▶ _Source excerpt_:
━━━━━━━━━━━━━━━━━━━━

From Fuel Reports to Full Ledger Transparency
This didn’t start with the general ledger.
It started with fuel.
The Spark
While reviewing fuel usage reports in agenda packets, I noticed something visually strange — repeated 0 MPG calculations.
Not one or two.
Many.
I brought it up. It was noted. Then it resurfaced months later.
But I couldn’t shake the question:
Was this just a formatting issue… or a data issue?
So I tried extracting data from the PDFs embedded in the Board of Supervisors’ agenda packets.
That’s when I ran into the first wall.
Every month, the report format changed.
Column order shifted. Headings moved. Totals appeared in different positions. It wasn’t structured data — it was a formatted report.
If I wanted answers, I needed the source data.
My First FOIA
So I filed my first FOIA request with the county (25-849) to obtain a raw export.
When I received it, I started with Google Sheets.
Even at that level, patterns emerged quickly — inconsistencies, edge cases, structural anomalies. I compiled a report and submitted it.

━━━━━━━━━━━━━━━━━━━━

▶ _Records for this task_:
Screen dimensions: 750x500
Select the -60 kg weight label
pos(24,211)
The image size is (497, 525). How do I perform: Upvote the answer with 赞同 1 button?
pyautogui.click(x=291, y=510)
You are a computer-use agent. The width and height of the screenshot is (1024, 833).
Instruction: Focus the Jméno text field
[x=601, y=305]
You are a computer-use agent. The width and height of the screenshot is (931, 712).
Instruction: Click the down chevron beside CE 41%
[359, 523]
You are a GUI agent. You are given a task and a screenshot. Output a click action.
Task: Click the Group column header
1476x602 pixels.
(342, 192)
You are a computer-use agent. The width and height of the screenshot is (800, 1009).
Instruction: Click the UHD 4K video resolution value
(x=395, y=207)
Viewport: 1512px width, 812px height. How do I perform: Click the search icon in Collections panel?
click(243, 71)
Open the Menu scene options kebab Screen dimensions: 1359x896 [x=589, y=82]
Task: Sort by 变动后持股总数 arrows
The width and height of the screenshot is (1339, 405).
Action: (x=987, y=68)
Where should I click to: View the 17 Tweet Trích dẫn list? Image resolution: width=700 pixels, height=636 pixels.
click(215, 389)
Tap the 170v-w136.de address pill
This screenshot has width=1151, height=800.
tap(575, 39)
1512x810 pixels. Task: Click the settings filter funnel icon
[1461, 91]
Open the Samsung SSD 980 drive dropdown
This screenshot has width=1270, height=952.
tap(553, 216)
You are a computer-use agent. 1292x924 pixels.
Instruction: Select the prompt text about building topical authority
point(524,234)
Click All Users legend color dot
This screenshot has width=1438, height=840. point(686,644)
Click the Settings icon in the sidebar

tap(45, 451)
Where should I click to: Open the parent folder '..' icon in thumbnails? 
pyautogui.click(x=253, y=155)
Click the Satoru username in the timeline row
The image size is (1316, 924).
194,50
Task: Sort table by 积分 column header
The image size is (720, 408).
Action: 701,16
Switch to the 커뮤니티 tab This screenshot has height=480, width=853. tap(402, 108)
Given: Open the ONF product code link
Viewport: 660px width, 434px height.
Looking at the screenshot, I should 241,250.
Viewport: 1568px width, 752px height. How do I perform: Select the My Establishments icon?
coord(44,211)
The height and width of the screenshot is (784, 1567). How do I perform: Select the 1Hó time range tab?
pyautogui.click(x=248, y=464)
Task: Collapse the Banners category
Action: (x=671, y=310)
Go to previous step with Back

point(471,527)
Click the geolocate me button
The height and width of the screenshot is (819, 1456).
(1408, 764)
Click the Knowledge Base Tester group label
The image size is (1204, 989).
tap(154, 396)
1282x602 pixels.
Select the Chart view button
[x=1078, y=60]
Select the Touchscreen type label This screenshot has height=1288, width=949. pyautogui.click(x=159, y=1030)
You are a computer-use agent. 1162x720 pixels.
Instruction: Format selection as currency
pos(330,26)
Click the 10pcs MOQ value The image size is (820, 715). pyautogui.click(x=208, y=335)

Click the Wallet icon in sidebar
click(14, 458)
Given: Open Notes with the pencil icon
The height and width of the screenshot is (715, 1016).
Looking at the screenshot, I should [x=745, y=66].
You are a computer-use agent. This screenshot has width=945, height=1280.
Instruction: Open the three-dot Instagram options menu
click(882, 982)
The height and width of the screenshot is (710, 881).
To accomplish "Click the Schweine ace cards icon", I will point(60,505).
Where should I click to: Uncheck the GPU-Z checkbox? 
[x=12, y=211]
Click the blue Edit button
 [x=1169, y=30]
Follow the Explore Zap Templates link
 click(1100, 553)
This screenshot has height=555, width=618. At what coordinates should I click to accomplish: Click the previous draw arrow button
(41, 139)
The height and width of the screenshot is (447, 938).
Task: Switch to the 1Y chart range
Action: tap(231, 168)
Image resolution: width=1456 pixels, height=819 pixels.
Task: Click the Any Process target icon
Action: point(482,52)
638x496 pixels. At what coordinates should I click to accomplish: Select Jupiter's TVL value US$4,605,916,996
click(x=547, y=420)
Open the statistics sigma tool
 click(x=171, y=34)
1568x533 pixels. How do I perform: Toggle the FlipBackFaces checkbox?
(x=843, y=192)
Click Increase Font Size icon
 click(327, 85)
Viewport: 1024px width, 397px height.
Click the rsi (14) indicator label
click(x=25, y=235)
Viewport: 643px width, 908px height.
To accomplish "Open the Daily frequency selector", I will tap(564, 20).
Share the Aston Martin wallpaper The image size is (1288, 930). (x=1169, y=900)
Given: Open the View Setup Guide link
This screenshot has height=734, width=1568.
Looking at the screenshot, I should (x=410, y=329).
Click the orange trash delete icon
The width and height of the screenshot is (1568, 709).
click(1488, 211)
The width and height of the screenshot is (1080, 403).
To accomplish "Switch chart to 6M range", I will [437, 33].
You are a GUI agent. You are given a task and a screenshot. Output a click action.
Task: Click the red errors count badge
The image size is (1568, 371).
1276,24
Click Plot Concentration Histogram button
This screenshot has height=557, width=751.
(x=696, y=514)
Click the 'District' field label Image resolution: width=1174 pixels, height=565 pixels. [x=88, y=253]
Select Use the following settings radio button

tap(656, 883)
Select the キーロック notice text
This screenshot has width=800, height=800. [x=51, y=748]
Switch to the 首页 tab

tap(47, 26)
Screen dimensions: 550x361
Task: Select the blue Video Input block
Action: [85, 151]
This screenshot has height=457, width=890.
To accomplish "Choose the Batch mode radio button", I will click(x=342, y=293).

━━━━━━━━━━━━━━━━━━━━

▶ _Written exercise A_:
From the rows, copy out the section that opens with the line containing "Click the blue Edit button" and closes with the line containing "Action: point(482,52)", both ends included.
▶ _Written exercise B_:
Keep writing the account of fuel reports and county records, picking up right after its last sentence.

▶ _Task response A_:
Click the blue Edit button
 [x=1169, y=30]
Follow the Explore Zap Templates link
 click(1100, 553)
This screenshot has height=555, width=618. At what coordinates should I click to accomplish: Click the previous draw arrow button
(41, 139)
The height and width of the screenshot is (447, 938).
Task: Switch to the 1Y chart range
Action: tap(231, 168)
Image resolution: width=1456 pixels, height=819 pixels.
Task: Click the Any Process target icon
Action: point(482,52)

▶ _Task response B_:
That’s when I realized:
If structured data can reveal signals in one report, what might be visible in the full Accounts Payable ledger?
So I filed another FOIA request (25-899) — this time for the AP report export.
That request involved significant back-and-forth communication. The initial response was a PDF version of the report. PDFs are readable, but they are not analyzable at scale. I asked whether a data export was available instead.
Eventually, I received the data in CSV format.
And almost immediately, I understood something important:
This wasn’t a clean database export.
It was a print-formatted report exported into CSV.
Headers repeated every page. Totals were embedded between transaction rows. Multi-line column titles were flattened awkwardly. In other words, it was structured like a human-readable report, not like a machine-readable dataset.
Still — the underlying data was there.
It just required parsing, validation, and reconstruction.
And that’s a challenge I was more than willing to take on.
What the CSV Actually Looked Like
Each file:
- About 2MB
- Thousands of rows
- Structured like a printed register
- Included page headers repeated every page
- Included multi-row column headers
- Included row totals (“CHECK TOTAL”) embedded throughout
- Included spacing and alignment artifacts from the AS/400 report layout
A header wasn’t one row.
It was three.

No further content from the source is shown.